Data to use –
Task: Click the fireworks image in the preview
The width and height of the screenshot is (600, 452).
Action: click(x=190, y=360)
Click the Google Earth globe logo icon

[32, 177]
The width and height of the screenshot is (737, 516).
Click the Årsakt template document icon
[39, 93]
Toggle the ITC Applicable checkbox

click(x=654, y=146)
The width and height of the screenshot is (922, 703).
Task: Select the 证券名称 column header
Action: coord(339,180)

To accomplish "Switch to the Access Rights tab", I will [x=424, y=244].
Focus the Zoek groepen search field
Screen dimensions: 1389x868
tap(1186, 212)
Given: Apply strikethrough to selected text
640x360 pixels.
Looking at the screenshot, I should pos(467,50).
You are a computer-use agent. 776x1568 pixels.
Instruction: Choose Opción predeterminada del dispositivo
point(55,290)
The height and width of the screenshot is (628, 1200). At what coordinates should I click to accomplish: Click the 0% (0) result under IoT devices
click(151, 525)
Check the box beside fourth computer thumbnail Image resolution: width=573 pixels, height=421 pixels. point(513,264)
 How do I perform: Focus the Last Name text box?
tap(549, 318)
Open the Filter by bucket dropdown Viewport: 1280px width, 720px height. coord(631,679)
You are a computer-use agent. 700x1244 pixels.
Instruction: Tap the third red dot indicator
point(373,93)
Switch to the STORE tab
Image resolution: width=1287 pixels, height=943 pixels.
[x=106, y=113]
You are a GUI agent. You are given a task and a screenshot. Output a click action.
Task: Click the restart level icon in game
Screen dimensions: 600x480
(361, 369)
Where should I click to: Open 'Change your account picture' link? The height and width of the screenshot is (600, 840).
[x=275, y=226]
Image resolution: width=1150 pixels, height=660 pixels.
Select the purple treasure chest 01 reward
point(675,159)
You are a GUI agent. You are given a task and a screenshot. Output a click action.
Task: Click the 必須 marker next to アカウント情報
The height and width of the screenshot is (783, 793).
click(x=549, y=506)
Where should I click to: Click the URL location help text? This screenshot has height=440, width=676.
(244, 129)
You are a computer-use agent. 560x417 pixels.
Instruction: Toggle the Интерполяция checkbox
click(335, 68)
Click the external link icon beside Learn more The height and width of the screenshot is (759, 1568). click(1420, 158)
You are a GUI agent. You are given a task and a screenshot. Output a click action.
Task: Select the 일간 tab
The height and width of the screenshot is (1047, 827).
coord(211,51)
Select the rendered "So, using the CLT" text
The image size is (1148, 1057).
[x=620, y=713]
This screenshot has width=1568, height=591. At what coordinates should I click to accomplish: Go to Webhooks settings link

Requirement –
Look through the records and gather each line with the word "computer".

Task answer –
You are a computer-use agent. 776x1568 pixels.
Check the box beside fourth computer thumbnail Image resolution: width=573 pixels, height=421 pixels. point(513,264)
You are a computer-use agent. 700x1244 pixels.
You are a computer-use agent. 560x417 pixels.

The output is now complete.